QS lined up to be the official opposition. It is therefore the PLQ that will play this role, even if QS and the PQ have accumulated, in percentage, a higher score. And that the PCQ, which did not elect anyone, is not far behind. QS is therefore only ONE of the three oppositions. The PQ again embodies nationalism, the PLQ walks on the toes of the progressives. QS’s momentum is stalled for now. The talented GND is however here to stay, but will have to review the strategy, be more decision-making, which will be difficult given the structures of his party.
The PQ is not dead, let’s make amends. PSPP could, by its modernity, its approach, its calm, its sense of pedagogy, mark Quebec politics, beyond its party. He contrasts with the other leaders, and should promote transpartisan impulses. He is in politics to stay there, and mark it, whatever happens to the PQ in the medium term.
Dominique Anglade will be the leader of a deeply local official opposition. This brilliant woman will have to achieve a profound overhaul of her party, torn between two generations and still dependent on a heavy past. But will she stay?
The angry voice of Éric Duhaime’s voters will not be channeled into the election of their leader to the National Assembly. With their 13% of votes, PCQ supporters will be heard outside, on Radio X, in demonstrations, on even more toxic social networks. Visceral and radical dissatisfaction has a bright future ahead of it, under the leadership of Duhaime, who will remain determined.
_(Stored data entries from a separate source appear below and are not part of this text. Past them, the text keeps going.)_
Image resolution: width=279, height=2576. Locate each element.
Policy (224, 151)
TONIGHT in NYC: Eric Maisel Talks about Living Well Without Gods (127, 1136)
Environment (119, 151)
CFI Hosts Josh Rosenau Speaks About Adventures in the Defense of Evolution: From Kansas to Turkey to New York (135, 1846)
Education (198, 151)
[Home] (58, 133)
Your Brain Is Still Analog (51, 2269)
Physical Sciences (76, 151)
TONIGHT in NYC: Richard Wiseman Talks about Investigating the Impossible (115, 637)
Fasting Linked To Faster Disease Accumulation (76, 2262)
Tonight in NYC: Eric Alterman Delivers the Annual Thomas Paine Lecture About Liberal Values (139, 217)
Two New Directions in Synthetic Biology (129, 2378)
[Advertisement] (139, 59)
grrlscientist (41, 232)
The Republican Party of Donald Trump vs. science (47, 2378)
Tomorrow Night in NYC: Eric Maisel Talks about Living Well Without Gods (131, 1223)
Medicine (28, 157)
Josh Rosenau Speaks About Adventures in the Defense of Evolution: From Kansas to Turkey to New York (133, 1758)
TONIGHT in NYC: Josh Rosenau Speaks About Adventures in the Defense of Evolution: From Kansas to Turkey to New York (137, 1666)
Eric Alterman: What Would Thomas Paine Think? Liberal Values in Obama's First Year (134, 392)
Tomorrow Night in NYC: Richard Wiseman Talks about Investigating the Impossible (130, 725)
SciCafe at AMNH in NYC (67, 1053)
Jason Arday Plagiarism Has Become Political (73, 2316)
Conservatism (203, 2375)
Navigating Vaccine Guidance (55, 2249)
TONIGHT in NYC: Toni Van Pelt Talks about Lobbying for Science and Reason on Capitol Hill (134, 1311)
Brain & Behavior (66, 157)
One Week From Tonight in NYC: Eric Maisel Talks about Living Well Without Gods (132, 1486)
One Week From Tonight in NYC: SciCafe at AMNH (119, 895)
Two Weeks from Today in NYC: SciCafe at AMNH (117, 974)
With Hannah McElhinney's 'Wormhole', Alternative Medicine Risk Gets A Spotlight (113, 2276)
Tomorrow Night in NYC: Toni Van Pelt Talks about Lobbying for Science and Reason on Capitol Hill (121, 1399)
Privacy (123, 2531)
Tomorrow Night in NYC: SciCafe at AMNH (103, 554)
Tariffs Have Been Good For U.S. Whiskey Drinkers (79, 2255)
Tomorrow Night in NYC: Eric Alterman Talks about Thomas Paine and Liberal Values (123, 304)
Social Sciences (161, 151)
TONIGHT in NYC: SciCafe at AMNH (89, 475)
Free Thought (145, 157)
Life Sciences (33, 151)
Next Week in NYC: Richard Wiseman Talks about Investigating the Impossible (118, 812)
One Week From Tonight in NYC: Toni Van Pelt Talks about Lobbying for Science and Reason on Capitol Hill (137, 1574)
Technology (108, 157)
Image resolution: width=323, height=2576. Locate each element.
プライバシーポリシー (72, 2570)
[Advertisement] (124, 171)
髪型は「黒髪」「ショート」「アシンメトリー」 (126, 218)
With Monday’s election, and perhaps even with a hypothetical reform of the voting system, none of the five parties, not even the omnipotent CAQ, alone represents all the complexity of Quebec. Everyone – the CAQ, everywhere except Montreal, the PLQ in the West Island, the PCQ in Quebec and Beauce, QS in the metropolis, the PQ in hearts and little on the map – bet on regional disparities , local electoral characteristics. It won’t be very healthy. It accelerates the divisions between Montreal and the regions, fuels mutual incomprehension and accentuates the fractures between us.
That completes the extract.